Bu esaslı değişimin en somut göstergelerinden biri olarak ABD’nin eski ticaret temsilcisi Jamieson Greer’in açıklamaları gösteriliyor.
Greer, neoliberal sistemin sürdürülemez olduğunu ve artık ulusal çıkar odaklı, yüksek tarifeli bir “Turnberry sistemi”nin liberal tertibin yerini aldığını savunuyor.
LİBERAL TERTİBİN MİMARLARI DA KABULLENDİ: SİSTEM ÖLDÜ
Düzenin değiştiğine dair sinyaller, yalnızca yeni devrin savunucularından gelmiyor.
Bir vakitler liberal nizamın mimarları ortasında gösterilen isimler de mevcut nizamın işlevsizliğini açıkça lisana getiriyor.
Eski ABD Ticaret Temsilcisi Michael Froman, “Küresel ticaret sistemi öldü. Eski sistemin kesimleri kalsa da hasar kalıcıdır” tabirleriyle mevcut durumu kabul ediyor.
Benzer bir açıklama ABD Dışişleri Bakanı Marco Rubio’dan geldi. Rubio, “Savaş sonrası global sistem artık bize karşı kullanılan bir silah” tabiriyle, sistemin ABD’nin kendi çıkarları aleyhine işlediğini ima ediyor.
OYUNUN KURALLARI ARTIK GEÇERSİZ
Liberal tertibin temel normlarından biri, sonların güç kullanılarak değiştirilemeyeceği unsuruydu. Lakin Drezner’in tahliline nazaran, Trump idaresinin Rusya-Ukrayna savaşına yönelik tutumu bu normu ihlal etti.
ABD’nin uzun müddet savunduğu “oyunun kuralları” anlayışının fiilen geçersizleştiği belirtiliyor.
Bu durum, liberal sistemin yalnızca ekonomik ve ticari cephede değil, güvenlik ve egemenlik üzere temel bahislerde da çökmekte olduğunu gösteriyor.
Uluslararası normların ve kuralların yerine, güç ve pragmatizmin ön plana çıktığı yeni milletlerarası münasebetler paradigmasının formlandığı tez ediliyor.
MİLLİYETÇİLİK Mİ EGEMENLİK Mİ
Uzmanlar, yeni nizamın büsbütün şekillendiğini söylemek için şimdi erken olduğunu belirtiyor.

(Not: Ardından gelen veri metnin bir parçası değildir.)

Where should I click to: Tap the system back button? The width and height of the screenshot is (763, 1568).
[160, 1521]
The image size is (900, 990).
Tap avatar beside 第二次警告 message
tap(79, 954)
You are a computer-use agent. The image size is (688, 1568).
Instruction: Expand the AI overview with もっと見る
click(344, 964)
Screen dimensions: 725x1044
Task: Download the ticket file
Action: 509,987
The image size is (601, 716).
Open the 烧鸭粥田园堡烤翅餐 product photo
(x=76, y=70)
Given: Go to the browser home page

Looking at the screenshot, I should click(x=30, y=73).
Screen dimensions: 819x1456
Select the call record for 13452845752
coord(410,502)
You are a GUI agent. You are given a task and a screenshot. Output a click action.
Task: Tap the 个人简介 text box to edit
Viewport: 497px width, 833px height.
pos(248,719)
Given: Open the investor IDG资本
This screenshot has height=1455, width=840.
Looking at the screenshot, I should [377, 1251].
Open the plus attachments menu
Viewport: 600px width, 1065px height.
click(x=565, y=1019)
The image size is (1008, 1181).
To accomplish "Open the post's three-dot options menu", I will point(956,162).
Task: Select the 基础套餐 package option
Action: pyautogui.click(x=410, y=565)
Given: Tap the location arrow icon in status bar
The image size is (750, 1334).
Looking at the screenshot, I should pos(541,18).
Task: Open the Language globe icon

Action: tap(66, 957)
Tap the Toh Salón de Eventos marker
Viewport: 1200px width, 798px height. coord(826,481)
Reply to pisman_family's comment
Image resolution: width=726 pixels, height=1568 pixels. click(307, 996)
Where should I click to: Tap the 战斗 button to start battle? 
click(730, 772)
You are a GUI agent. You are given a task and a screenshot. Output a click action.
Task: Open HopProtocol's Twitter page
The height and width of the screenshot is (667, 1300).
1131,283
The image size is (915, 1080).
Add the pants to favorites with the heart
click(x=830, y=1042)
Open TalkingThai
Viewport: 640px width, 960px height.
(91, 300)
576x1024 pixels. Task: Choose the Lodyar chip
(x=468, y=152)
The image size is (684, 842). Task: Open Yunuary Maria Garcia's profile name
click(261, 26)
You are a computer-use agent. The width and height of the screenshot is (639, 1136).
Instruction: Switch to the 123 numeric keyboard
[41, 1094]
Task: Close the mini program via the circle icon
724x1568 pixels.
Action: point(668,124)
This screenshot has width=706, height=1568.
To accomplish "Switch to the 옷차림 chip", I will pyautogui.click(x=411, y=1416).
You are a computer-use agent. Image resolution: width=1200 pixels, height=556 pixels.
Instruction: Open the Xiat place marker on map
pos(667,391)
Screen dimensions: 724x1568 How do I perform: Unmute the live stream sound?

Washington’daki stratejistler ortasında güç temelli realizm eğilimi belirginleşse de, memleketler arası bağlar literatürüne nazaran sadece güç üzerine kurulu bir sistem sürdürülemez. Devletlerin sırf güce değil, toplumsal hedefe da gereksinim duyduğu vurgulanıyor.
Ancak yeni sistemin toplumsal gayesinin ne olacağı şimdi belgisiz. Birtakım yorumcular milliyetçiliğin, kimileri ise egemenliğin yeni tarifinin öne çıkabileceğini öne sürüyor.
Büyük güçler ortasında ortak anlayış ve içtimai gaye oluşmadığı sürece, yeni dünya nizamının eksik ve bilinmeyen kalacağı belirtiliyor. Bu belirsizliğin global istikrar açısından yeni riskleri beraberinde getirdiği kaydediliyor.